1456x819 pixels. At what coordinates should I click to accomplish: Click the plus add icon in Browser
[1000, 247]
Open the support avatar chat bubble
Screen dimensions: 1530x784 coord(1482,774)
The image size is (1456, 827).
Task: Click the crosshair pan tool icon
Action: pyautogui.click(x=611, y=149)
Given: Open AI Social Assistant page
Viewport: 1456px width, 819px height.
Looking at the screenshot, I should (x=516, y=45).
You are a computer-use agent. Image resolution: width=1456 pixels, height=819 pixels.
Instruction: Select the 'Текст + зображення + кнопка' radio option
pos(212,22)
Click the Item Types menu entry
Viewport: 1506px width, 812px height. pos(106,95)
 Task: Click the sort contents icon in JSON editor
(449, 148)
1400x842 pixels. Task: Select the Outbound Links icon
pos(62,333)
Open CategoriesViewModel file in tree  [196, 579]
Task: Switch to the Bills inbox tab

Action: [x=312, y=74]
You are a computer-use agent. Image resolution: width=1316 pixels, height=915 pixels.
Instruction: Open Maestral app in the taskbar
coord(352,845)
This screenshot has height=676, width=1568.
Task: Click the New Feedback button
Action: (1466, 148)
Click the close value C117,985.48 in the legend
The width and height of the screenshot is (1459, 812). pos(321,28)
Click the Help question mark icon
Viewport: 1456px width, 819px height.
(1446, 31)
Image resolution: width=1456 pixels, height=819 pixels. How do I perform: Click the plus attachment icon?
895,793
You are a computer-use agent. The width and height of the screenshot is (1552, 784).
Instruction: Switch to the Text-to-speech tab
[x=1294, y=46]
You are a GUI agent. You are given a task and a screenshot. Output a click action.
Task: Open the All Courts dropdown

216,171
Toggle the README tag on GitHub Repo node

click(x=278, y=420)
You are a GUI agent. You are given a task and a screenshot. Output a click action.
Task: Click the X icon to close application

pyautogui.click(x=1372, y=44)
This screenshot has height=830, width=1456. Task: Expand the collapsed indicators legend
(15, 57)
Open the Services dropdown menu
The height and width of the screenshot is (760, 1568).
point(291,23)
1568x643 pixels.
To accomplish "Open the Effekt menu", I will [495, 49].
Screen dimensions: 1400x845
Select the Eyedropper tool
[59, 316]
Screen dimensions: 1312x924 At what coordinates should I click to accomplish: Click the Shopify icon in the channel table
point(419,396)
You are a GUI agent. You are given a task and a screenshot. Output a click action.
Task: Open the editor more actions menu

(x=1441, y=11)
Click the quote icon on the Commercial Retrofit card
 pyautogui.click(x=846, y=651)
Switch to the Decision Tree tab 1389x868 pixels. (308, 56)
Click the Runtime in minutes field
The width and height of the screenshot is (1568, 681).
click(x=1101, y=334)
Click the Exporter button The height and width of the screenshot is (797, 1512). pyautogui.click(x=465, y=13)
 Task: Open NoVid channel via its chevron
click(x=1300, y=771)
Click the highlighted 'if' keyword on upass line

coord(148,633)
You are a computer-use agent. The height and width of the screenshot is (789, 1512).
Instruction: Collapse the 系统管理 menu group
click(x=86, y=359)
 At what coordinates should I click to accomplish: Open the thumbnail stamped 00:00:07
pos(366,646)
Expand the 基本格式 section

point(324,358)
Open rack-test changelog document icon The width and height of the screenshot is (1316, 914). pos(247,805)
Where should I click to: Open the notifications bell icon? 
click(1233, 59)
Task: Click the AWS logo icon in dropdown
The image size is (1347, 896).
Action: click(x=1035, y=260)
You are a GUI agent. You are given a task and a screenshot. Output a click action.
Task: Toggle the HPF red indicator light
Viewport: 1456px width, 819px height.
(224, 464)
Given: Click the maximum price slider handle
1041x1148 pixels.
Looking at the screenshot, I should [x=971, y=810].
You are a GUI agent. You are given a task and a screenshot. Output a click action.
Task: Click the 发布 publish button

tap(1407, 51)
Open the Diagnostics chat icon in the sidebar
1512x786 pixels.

◆ What the task requires:
Repeat only the stretch of lines starting at the one containing "1041x1148 pixels." and running to the final line of the entries above.

◆ Expected answer:
1041x1148 pixels.
Looking at the screenshot, I should [x=971, y=810].
You are a GUI agent. You are given a task and a screenshot. Output a click action.
Task: Click the 发布 publish button

tap(1407, 51)
Open the Diagnostics chat icon in the sidebar
1512x786 pixels.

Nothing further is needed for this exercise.